Molecular genetic studies - identifying specific mutations in human genes. Scope of the molecular genetic studies is quite large: diagnosis of hereditary diseases, diagnosis of predisposition to various pathologies, including - cancer, infertility diagnosis, preimplantation genetic diagnosis of embryos. more
Laboratory of the Molecular Genetic Pathology performs the following tasks:
provides early differential diagnosis of solid tumors (cancer of the bladder, prostate, etc.) by using Modern molecular genetic methods;
use of molecular genetic markers for the diagnosis of hematologic diseases using FISH-method;
conducts monitoring of a course of chemotherapy of oncological diseases by using specific molecular genetic markers of tumors;
explores the effectiveness of molecular genetic techniques to evaluate the prognosis of cancer, early detection of tumor recurrence in Postclinical observation period.
That suchmolecular genetic diagnosis
There are hundreds of inherited diseases. The cause of hereditary diseases - mutation. Mutations - a pathological change in the genetic information at the gene or chromosomal level. Mutations lead to synthesis of the pathological protein.
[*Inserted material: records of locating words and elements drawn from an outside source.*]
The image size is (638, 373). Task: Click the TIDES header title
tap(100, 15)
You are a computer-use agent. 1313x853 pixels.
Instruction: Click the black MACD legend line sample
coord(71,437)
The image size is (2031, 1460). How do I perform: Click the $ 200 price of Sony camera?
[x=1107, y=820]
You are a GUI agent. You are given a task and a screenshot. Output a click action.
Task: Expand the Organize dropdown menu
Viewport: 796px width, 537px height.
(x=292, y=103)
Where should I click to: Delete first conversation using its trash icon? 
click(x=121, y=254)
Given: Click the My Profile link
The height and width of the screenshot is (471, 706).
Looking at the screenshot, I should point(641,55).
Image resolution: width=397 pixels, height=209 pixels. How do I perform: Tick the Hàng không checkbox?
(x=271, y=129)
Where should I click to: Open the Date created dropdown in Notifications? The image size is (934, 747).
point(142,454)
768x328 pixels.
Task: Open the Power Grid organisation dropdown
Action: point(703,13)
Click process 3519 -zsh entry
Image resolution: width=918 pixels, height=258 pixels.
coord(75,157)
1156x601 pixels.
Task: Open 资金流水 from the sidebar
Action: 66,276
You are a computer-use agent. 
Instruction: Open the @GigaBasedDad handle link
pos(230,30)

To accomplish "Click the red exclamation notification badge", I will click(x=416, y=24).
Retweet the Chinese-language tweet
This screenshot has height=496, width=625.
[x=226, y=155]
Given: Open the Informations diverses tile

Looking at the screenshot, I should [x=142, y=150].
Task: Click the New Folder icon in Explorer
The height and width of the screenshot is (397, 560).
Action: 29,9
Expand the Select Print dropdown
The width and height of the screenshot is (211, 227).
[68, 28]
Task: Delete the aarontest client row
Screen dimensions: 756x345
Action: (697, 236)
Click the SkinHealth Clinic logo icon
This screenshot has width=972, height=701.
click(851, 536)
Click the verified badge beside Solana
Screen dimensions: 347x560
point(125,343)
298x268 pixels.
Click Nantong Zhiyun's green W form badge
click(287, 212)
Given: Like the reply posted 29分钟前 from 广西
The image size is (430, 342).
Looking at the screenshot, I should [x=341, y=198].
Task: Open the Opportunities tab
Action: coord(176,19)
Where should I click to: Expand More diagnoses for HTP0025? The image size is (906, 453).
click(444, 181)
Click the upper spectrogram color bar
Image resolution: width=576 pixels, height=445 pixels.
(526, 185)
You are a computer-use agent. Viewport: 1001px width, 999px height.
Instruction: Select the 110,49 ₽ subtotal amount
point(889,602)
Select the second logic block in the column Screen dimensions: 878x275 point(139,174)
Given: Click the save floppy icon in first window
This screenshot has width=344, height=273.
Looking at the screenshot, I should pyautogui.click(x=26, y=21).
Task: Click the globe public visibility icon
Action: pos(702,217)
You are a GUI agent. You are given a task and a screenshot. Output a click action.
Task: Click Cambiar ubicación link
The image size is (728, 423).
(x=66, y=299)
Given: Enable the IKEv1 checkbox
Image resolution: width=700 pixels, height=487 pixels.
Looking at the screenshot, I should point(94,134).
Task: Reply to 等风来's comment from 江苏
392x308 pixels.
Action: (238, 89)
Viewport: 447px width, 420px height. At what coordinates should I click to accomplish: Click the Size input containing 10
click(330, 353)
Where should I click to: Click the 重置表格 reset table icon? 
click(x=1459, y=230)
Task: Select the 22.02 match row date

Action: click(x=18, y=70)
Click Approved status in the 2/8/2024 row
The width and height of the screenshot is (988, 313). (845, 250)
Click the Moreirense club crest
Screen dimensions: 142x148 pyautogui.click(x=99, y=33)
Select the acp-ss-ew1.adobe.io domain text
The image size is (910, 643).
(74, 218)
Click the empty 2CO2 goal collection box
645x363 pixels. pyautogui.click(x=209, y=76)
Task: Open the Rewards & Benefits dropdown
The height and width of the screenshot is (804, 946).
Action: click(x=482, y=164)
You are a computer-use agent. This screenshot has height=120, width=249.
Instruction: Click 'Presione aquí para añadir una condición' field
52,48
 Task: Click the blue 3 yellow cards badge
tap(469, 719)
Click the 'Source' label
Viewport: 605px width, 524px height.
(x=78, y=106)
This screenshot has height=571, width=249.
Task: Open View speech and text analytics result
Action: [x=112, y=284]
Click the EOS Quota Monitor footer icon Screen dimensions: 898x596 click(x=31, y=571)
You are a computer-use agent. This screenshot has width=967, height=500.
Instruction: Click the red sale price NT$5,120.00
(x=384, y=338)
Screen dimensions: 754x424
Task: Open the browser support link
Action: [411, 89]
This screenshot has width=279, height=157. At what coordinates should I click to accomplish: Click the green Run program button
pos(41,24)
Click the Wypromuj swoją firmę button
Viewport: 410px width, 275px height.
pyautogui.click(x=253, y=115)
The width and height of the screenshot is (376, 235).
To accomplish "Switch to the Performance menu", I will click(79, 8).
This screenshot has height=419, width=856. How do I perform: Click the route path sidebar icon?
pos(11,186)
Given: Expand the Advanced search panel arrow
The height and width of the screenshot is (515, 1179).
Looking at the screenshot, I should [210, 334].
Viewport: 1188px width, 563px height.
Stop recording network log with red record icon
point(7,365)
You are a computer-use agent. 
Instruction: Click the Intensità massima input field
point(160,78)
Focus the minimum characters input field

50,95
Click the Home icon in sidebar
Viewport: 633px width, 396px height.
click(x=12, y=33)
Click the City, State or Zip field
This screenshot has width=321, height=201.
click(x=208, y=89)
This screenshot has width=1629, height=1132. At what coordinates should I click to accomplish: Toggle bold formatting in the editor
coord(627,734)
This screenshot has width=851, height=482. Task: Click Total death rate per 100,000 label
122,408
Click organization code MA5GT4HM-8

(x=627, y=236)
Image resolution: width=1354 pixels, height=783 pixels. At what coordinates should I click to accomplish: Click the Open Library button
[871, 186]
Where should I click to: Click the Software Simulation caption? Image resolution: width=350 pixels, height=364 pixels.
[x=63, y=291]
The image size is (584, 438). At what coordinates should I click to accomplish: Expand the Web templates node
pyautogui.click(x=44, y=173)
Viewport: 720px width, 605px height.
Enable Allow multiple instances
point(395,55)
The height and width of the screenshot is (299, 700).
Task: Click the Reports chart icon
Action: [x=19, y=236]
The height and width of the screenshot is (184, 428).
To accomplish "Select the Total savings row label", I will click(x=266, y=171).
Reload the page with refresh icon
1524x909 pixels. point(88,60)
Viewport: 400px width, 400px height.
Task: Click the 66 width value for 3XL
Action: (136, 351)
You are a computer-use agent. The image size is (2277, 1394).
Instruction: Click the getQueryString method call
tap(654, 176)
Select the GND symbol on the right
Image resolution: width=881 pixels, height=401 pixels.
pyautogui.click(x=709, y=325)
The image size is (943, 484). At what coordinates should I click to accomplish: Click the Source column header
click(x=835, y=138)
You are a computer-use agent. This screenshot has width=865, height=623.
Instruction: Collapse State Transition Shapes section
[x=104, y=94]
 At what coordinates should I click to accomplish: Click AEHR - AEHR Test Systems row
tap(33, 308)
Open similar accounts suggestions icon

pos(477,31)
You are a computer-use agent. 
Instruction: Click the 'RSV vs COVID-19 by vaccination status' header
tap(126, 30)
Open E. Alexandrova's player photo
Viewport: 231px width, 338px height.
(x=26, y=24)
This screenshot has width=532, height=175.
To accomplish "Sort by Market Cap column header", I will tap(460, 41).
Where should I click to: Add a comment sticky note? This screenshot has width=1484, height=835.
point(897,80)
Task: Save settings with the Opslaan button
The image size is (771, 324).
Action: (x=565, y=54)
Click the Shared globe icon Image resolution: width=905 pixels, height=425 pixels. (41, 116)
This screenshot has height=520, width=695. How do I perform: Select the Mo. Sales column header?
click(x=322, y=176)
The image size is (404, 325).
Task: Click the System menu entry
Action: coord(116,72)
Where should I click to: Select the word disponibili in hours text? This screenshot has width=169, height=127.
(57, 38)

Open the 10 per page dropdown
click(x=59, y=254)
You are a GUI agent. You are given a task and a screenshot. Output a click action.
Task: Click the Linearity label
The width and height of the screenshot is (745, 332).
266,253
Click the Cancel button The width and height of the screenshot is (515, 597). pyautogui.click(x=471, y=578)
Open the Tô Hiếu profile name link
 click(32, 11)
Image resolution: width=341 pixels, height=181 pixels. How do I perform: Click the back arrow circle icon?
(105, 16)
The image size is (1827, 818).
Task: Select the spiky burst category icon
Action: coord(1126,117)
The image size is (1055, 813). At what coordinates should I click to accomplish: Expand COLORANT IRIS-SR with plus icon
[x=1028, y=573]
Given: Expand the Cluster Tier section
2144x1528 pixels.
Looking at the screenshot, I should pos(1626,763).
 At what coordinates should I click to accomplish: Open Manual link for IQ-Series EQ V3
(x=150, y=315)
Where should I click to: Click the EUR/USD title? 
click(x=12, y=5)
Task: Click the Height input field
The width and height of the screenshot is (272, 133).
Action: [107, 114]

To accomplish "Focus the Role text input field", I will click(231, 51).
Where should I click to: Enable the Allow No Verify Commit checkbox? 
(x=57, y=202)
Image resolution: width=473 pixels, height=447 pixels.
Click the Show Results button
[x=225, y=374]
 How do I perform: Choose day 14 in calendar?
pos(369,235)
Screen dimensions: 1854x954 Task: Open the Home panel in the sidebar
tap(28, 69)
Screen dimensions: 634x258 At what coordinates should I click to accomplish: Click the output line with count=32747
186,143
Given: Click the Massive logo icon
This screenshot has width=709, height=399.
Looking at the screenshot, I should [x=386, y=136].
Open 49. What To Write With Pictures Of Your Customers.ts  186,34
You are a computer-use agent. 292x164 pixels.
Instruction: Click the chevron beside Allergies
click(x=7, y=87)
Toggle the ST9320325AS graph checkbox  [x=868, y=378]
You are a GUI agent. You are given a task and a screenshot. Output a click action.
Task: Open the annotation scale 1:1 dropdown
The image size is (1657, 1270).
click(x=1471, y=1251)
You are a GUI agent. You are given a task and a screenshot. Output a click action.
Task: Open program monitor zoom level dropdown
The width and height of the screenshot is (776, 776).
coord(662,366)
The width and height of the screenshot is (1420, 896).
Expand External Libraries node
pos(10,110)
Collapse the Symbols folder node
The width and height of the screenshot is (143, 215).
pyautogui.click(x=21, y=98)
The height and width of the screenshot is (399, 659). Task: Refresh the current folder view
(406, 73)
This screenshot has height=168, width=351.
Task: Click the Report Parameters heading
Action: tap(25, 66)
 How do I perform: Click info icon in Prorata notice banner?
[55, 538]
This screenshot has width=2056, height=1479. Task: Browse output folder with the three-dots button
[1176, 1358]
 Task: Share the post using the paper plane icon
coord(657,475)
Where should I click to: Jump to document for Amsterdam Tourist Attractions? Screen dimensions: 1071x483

Hereditary diseases lead to severe disease is not curable, do not have available methods to alleviate the patient's condition. Some methods have only a theoretical value, as a sick child dies before birth. Given this, any man understands that better prevent such diseases. To do this serve as molecular-genetic diagnostic methods.
Molecular genetic diagnostics - a complex of studies carried out for the diagnosis of hereditary diseases. Genetic diagnosis can be carried out in the course in vitro fertilization.
Methods of researches that are used for genetic diagnosis, allow to avoid birth of children with hereditary diseases.
Today, doctors are able to make a diagnosis a child before birth, through the following methods:
Genetic counseling. Medical Genetics is building a family tree of families. In the case of hereditary diseases with relatives, given the laws of inheritance, it is possible to assess the risk of disease in the child.
Karyotype analysis. Karyotype - a set of symptoms that have human chromosomes. Using a special technique it is possible to visually check the chromosomal composition of cells for the presence of disease. The method is well established in the diagnosis of gross chromosomal abnormalities such as Down syndrome.
The polymerase chain reaction. During the analysis can diagnose various genic pathologies with a high degree of accuracy. (phenylketonuria, cystic fibrosis, hemophilia)
Sophisticated laboratory techniques to diagnose various diseases. They have a high price and rarely performed in clinical practice. For example, a complete mapping of the human genome.
Preimplantation genetic diagnosis is carried out in the course in vitro fertilization, or IVF. For the diagnosis from the embryo carried fence cells, which is directed to the study. With the resulting cells may be carried out any of the above tests. The method has one distinct advantage - accurate diagnosis established before pregnancy.
Another alternative - prenatal diagnosis. In this case, during pregnancy are conducted analyzes of a blood, amniotic fluid, fetal membranes. In case of pathologies detection - pregnancy is interrupted.